Thermodynamics Quiz

Exothermic Reactions

• Exothermic reactions release heat energy, resulting in an increase in temperature of the surroundings.
• Common examples include combustion reactions.

Entropy and Reactions

• Reactions that increase entropy (S) tend to disperse energy and matter, leading to a more disorderly system.
• Increasing entropy is associated with processes like mixing, phase changes from solid to liquid, or gas formation.

Gibbs Free Energy (ΔG)

• A negative ΔG indicates a spontaneous reaction, meaning it can occur without external input.
• A positive ΔG suggests a non-spontaneous reaction, requiring energy to proceed.

Reaction Equilibrium

• A reaction is at equilibrium when the rate of the forward reaction equals the rate of the reverse reaction, resulting in constant concentrations of reactants and products.

Non-Standard Conditions

• A reaction is considered under non-standard conditions when reactants and products are at concentrations other than 1 M, and/or when temperature is not 25°C or pressure is not 1 atm.

Gibbs Free Energy and Concentration Changes

• Increasing reactants compared to products typically lowers ΔG, favoring the formation of products.
• Reducing reactants compared to products raises ΔG, making the formation of products less favorable.

ATP Phosphorylation

• Phosphorylation of ATP occurs to store energy in high-energy phosphate bonds, serving as a key energy currency for cellular processes.

Enzyme Function

• Enzymes do not affect ΔG directly; they lower the activation energy, speeding up the rate of reaction without altering the energy change.

Thermodynamics Systems

• A closed system can exchange energy but not matter with its surroundings, ideal for studying changes without mass loss.
• An open system allows both energy and matter to be exchanged, typical in biological environments.

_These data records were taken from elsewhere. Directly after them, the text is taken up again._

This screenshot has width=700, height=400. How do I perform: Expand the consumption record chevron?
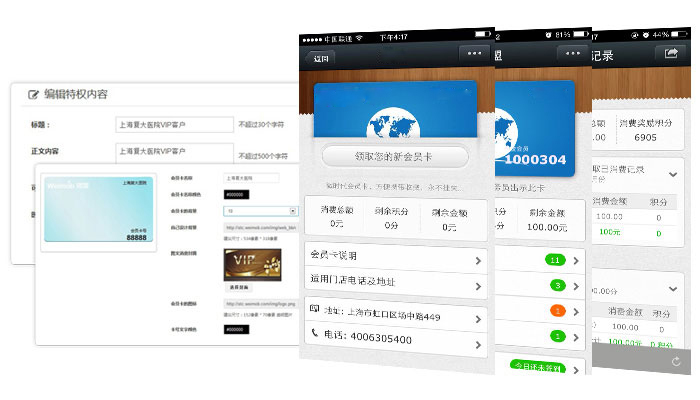click(673, 173)
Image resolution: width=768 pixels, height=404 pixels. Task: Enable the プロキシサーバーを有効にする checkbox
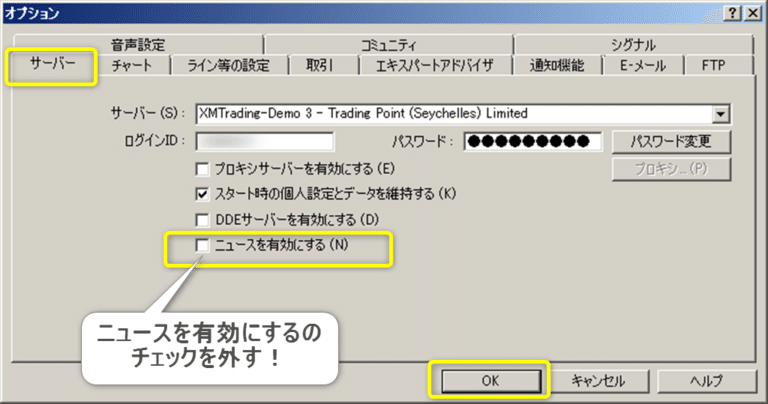tap(202, 169)
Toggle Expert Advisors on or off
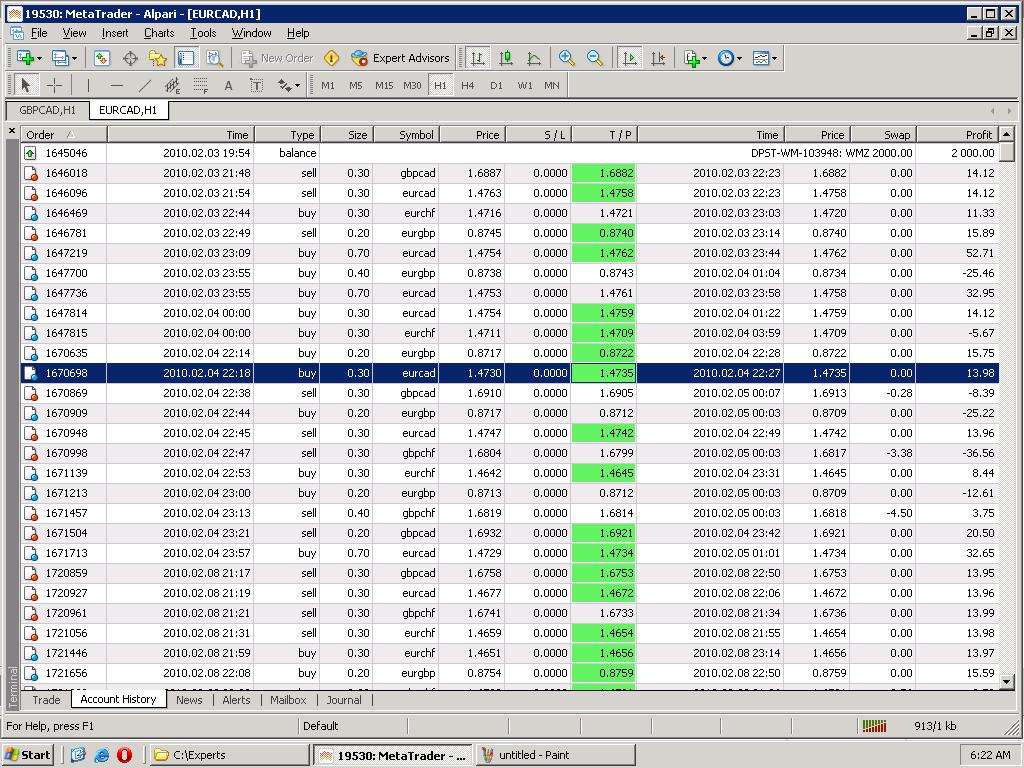 point(400,58)
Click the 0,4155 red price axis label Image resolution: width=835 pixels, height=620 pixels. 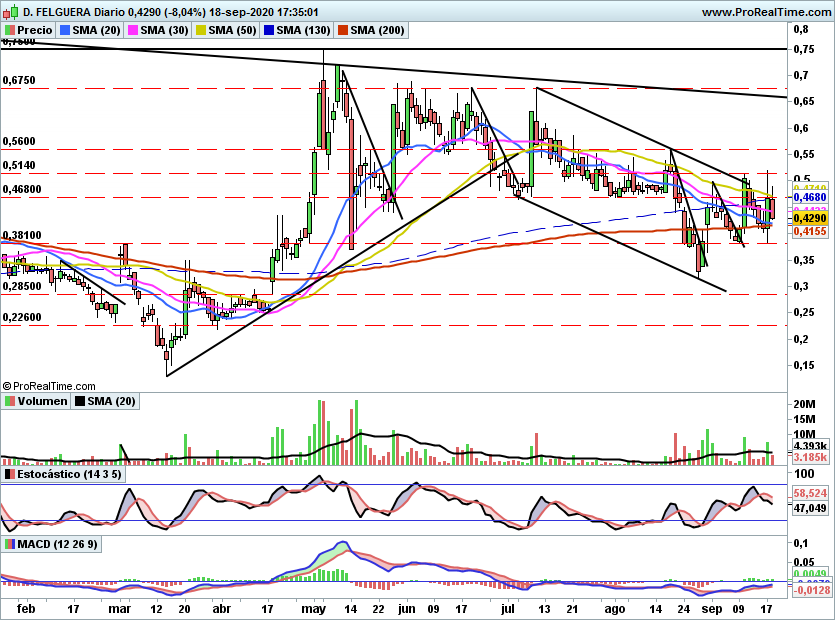pos(809,231)
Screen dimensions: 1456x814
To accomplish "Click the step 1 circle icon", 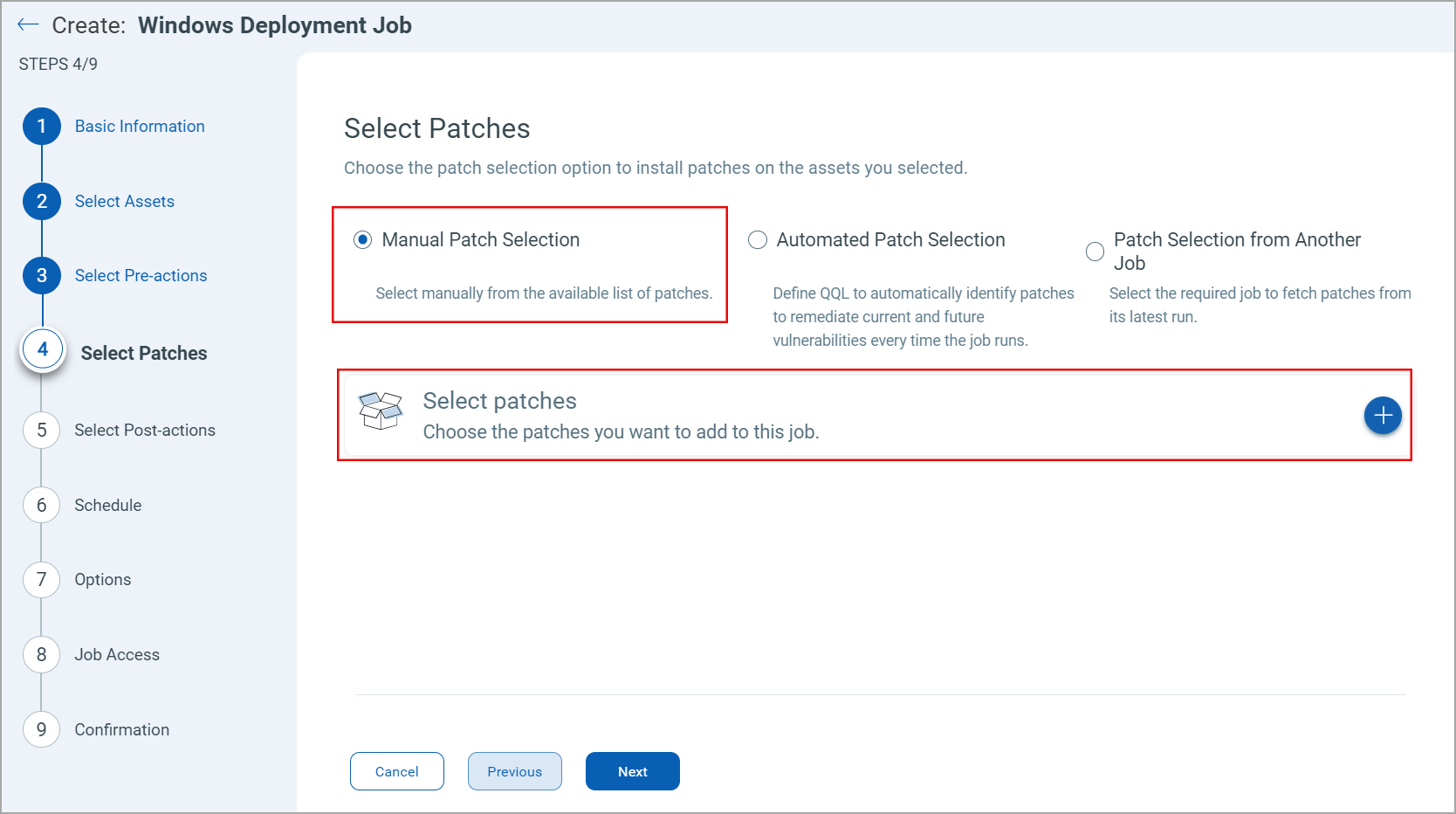I will 42,127.
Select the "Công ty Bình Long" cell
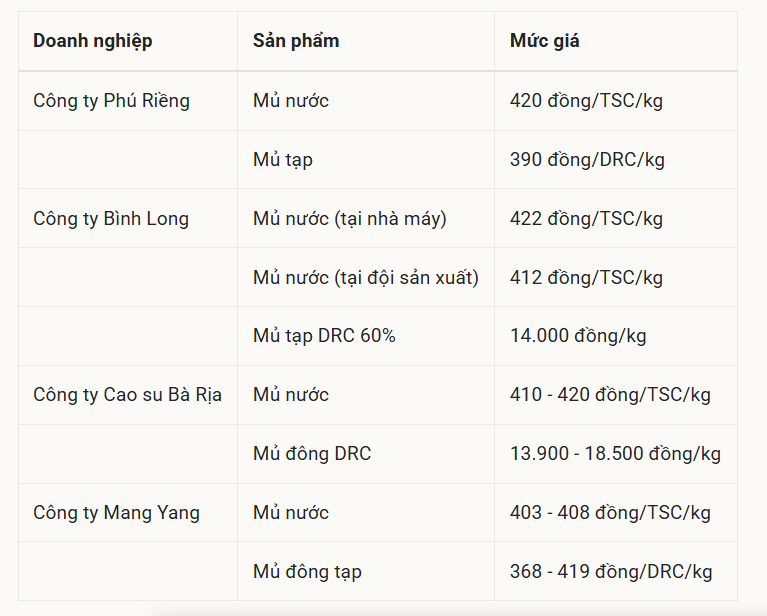This screenshot has width=767, height=616. click(x=111, y=219)
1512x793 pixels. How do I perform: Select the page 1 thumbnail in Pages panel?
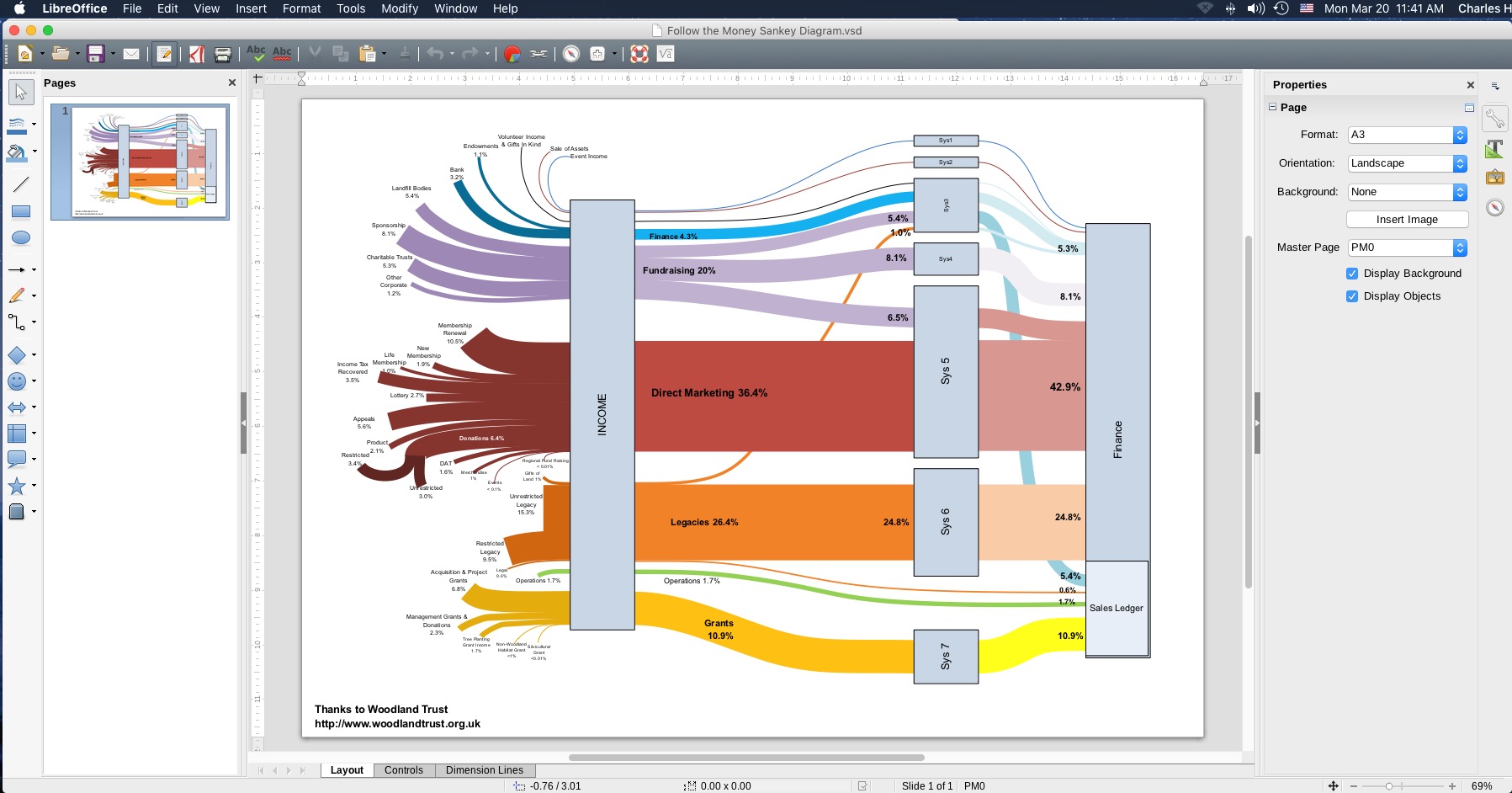(x=140, y=162)
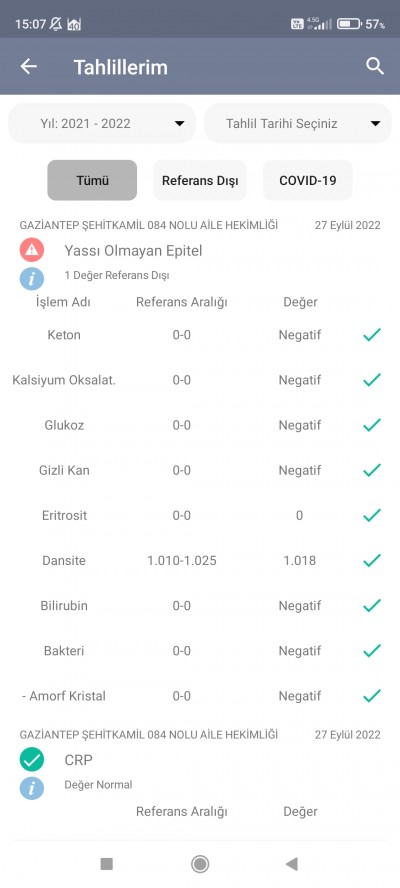The image size is (400, 888).
Task: Tap blue info icon near Değer Normal
Action: (x=32, y=787)

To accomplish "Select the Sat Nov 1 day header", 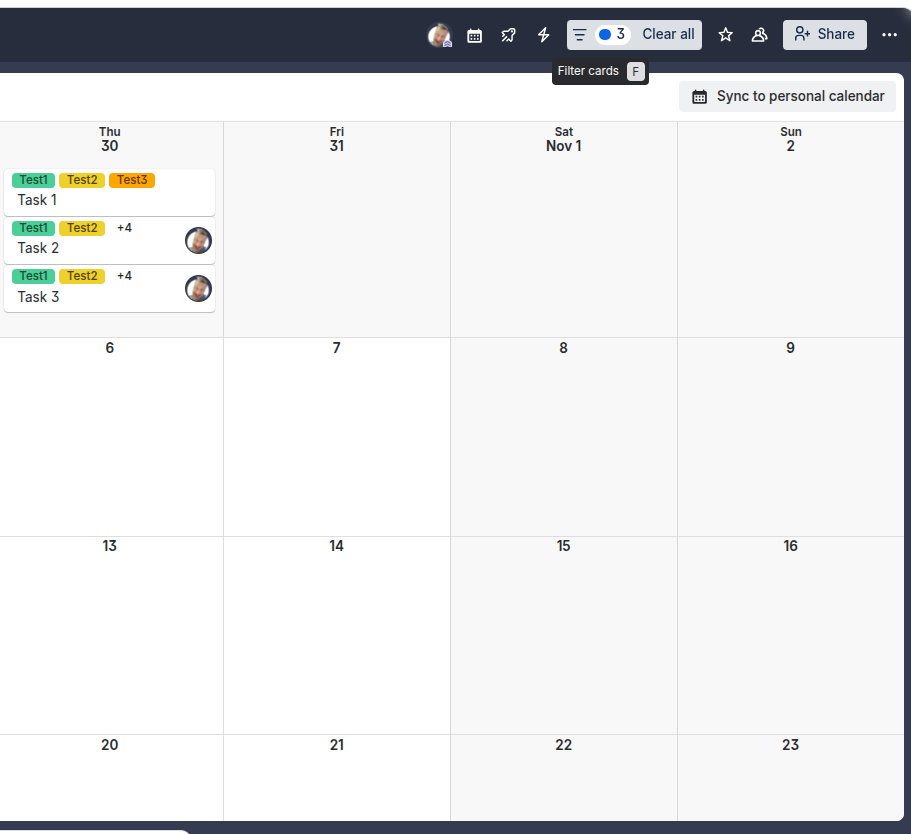I will (x=563, y=138).
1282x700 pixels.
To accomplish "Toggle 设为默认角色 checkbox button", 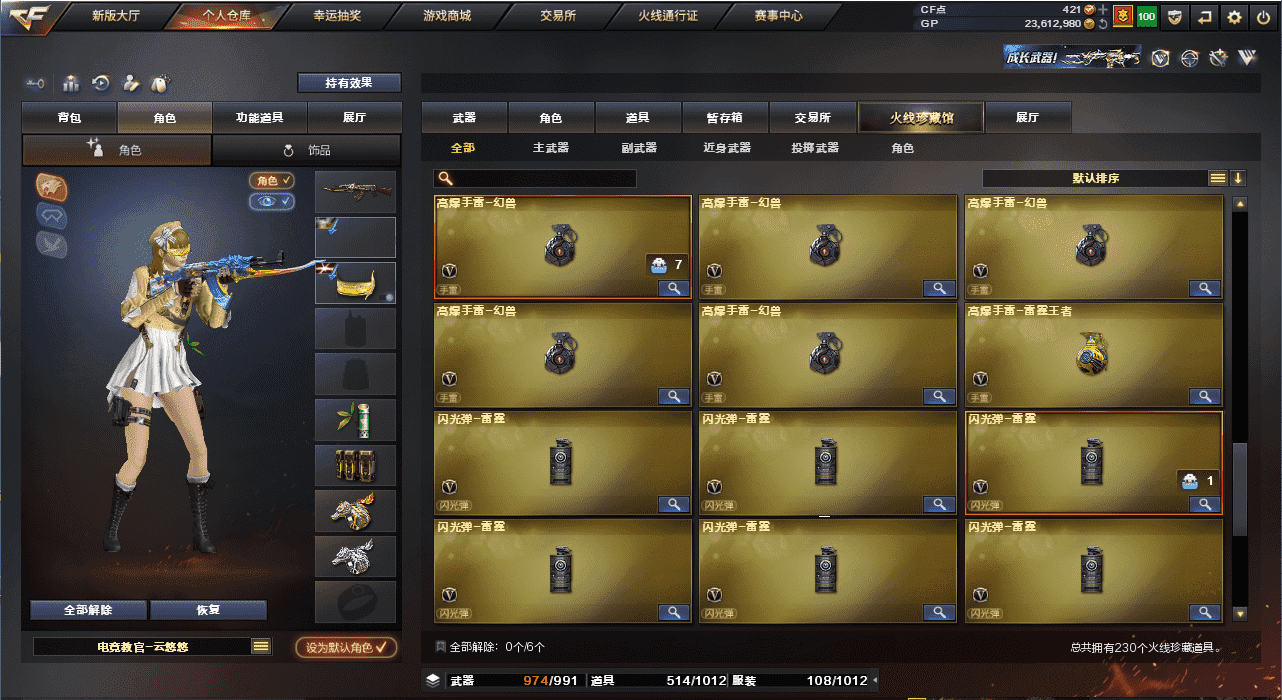I will point(346,647).
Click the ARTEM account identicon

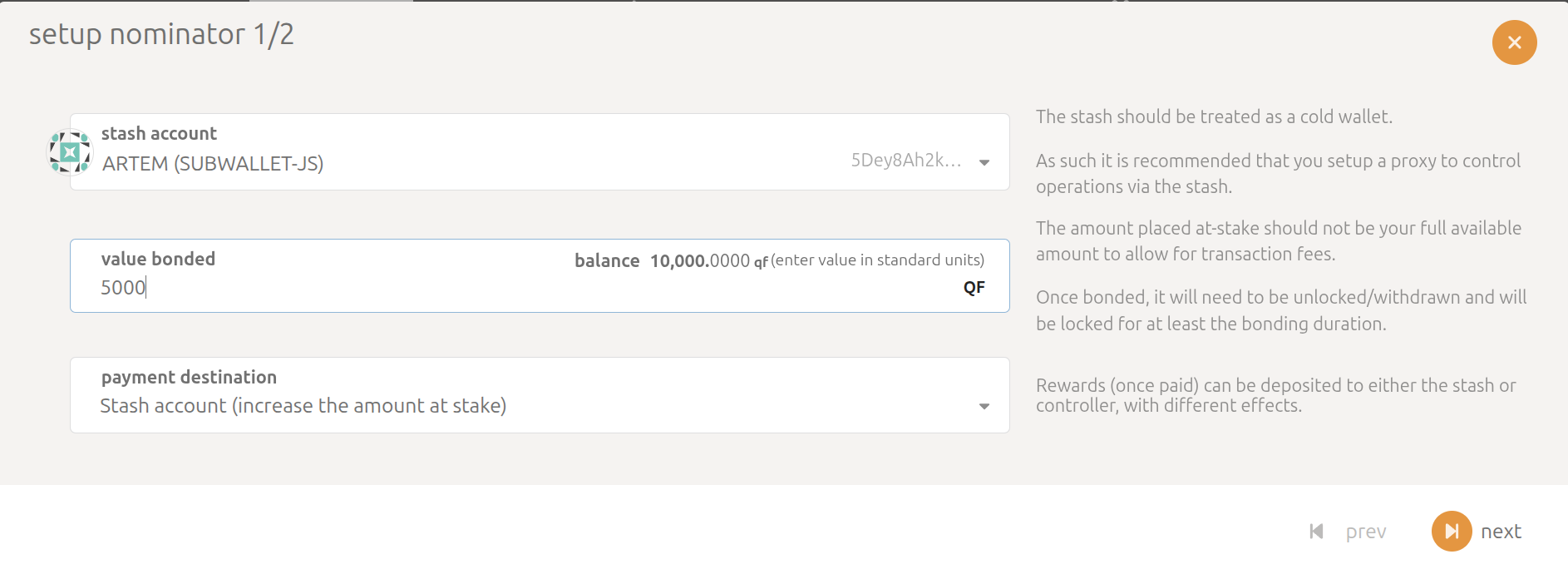(x=71, y=151)
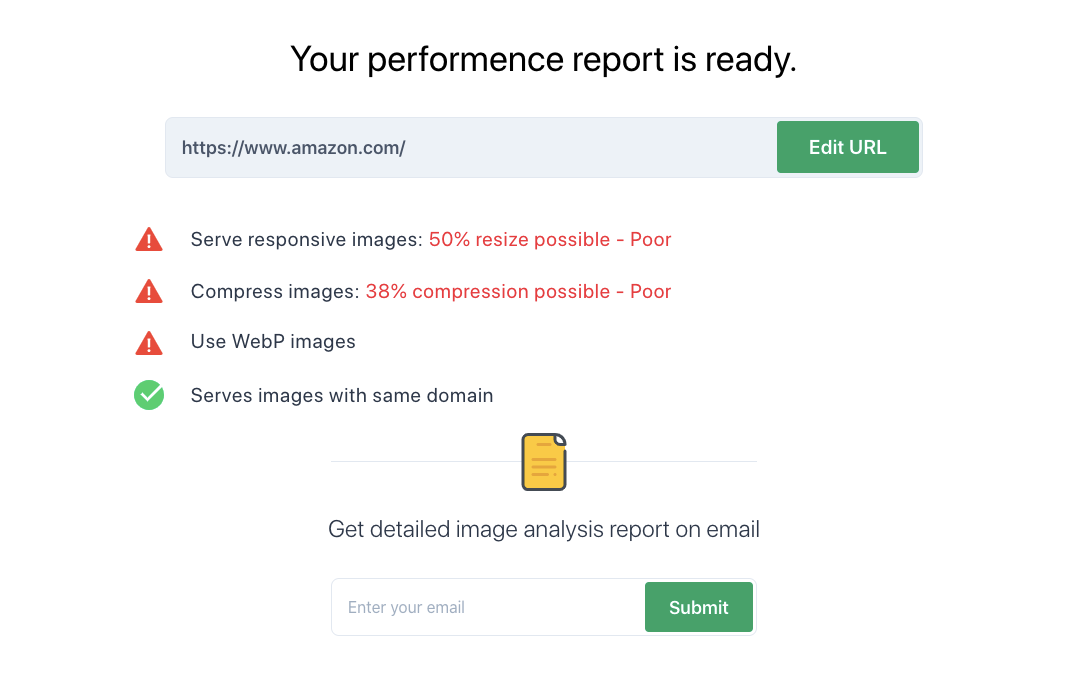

First Law of Thermodynamics

• The first law states energy is conserved; it cannot be created or destroyed, only transformed, during a chemical change.

Enthalpy (ΔH)

• Enthalpy refers to the total energy of a system, including internal energy and pressure-volume work.
• ΔH is measured by the heat absorbed or released under constant pressure during a reaction.

Enthalpy Change Values

• ΔH for exothermic reactions is negative, indicating heat is released.
• ΔH for endothermic reactions is positive, indicating heat is absorbed.
• Isothermal reactions have ΔH equal to zero, where temperature remains constant.

Second Law of Thermodynamics

• The second law states the total entropy of the universe tends to increase over time, leading systems toward disorder.

Spontaneity Conditions

• An increase in entropy (positive ΔS) can offset a positive ΔH, potentially allowing a spontaneous reaction.
• A negative ΔS with a positive ΔH can also lead to spontaneity under specific conditions.
• A reaction will never be spontaneous if both ΔH is positive and ΔS is negative.
• If product concentration exceeds reactant concentration, the reaction is less likely to proceed forward.
• A reaction will always be spontaneous if ΔG is negative.